Once you get an emergency fund started, don’t look back. That means that you should plan to keep feeding it for the rest of your life. That will keep it well stocked and ready for whatever might happen.
Set Up Medium Term Savings Goals
After establishing an emergency fund, save for medium savings goals. This can include saving money for a new car – so you won’t need a car loan. Or to pay uncovered medical expenses; that will keep a disaster from wiping you out financially. You can also save for some nice vacations. Just because you can’t afford to retire, doesn’t mean you should never travel and enjoy some rich experiences.
The medium term savings will enable you to do many of the things that retirees do, but without putting added stress on your working income.
What About Actual Retirement Savings?
You should do that too. Only you won’t be saving to retire at 62, 65 or 70. Those ages probably won’t be doable goals. But you can – and should save to retire at 75, 80 or 85.
Here’s the thing…even if you’re blessed to be able to work long into your old age, there will come a time when either health, lack of energy, or lack of enthusiasm will make it impossible. That’s the day you need to save for.
If you’re 60 years old, you’ll be able to save for 20 years to retire at 80. It probably won’t be an opulent retirement, but it may enable you to live comfortably once you’re unable to work.
If you fund an IRA at $6,500 per year (the maximum you can contribute if you are age 50 or older), and invest at an average annual rate of 7%, you’ll have nearly $300,000 saved by the time you reach 80.
Using the safe withdrawal rate of 4%, you’ll be able to withdraw $12,000 per year. That may not seem like a lot of money, but when combined with Social Security, it may give you enough to live comfortably. And at a minimum, it would allow you to finally retire in the event that life circumstances require that you do.
Even if you never retire at all, just knowing you have the option to do so – albeit late in life – will make your life a lot easier.
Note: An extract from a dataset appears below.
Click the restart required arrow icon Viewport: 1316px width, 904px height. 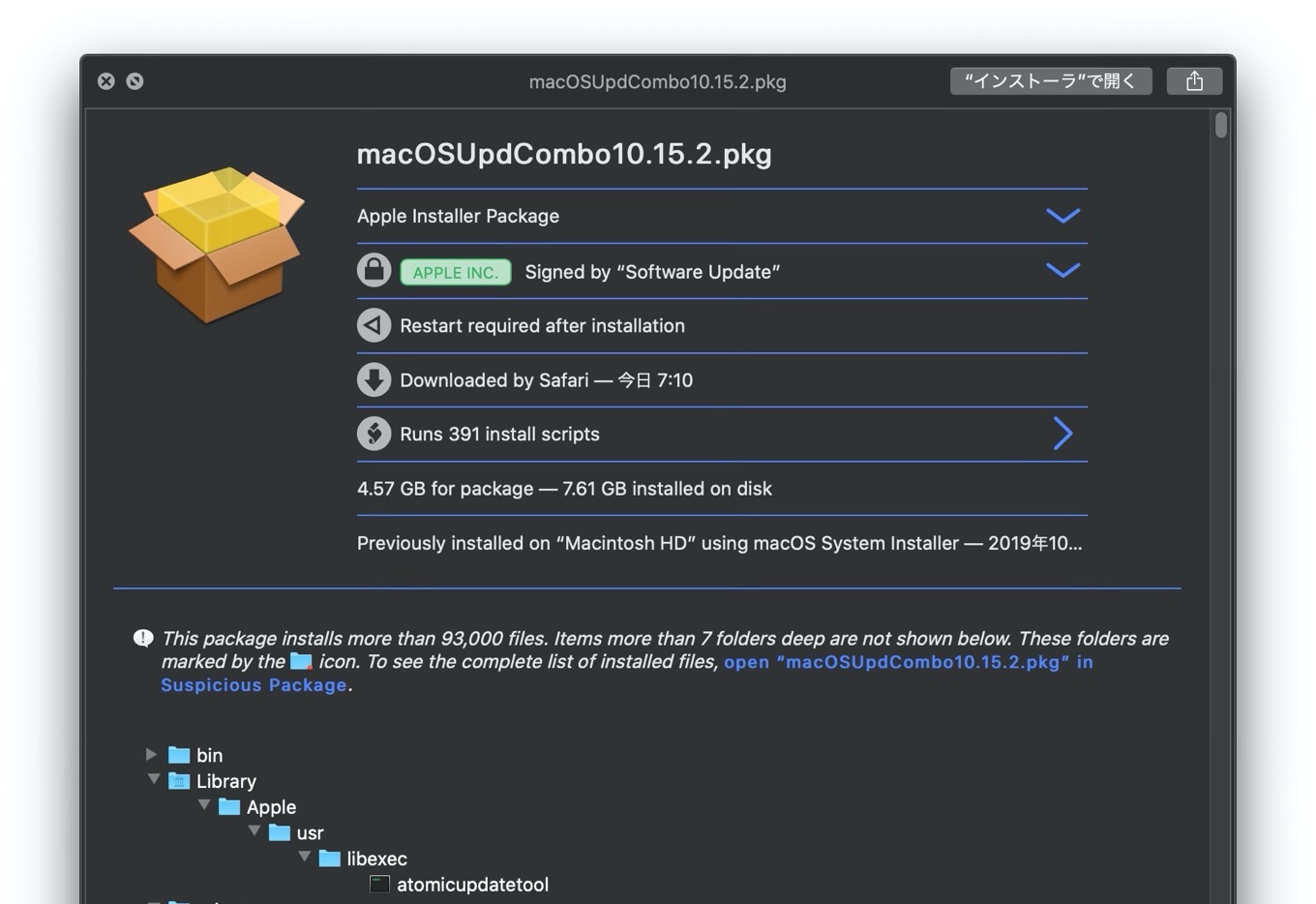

The alternative – not saving for retirement at all – could leave you in a hopeless situation. That’s why you should plan to save for retirement no matter what your current age is, even if you’re already in the retirement years.
Be Very Careful About Investment Risk
Most financial people will tell you to be aggressive when investing for retirement. But that’s usually because they’re speaking to a younger crowd. When you’re 20-something, you can afford to be 90% or 100% in stocks. If the market tanks, you’ll have decades to overcome the losses.
But if you’re over 50, those decades are gone. You must invest more conservatively. That means maintaining a reasonable balance between equity investments (high risk) like stocks, long-term bonds and real estate, and capital preservation assets, like money markets, Treasury bills, certificates of deposit, and shorter-term bonds.
You will need to be in growth assets throughout your life, but you don’t want to go crazy here either. Never think that you can make up for lost time by heavily investing in high return/high risk investments. More likely you’ll end up sustaining big losses, that will cause you to lose interest in retirement savings for good.
At the same time, you can’t afford to be 100% in safe assets either. Interest rates at current levels don’t even cover inflation, so they’re guaranteed money-losers.
So the moral of the story is that saving money becomes even more important if you are close to the retirement years and have little savings. You won’t be saving for retirement in the usual sense – nor can you – but you can go a long way toward improving the quality of your life and your finances by becoming a committed saver.
The alternative is…let’s not go there.
Have you been unable to save for retirement up to this point? Do you think any of these strategies have merit to improve your circumstances?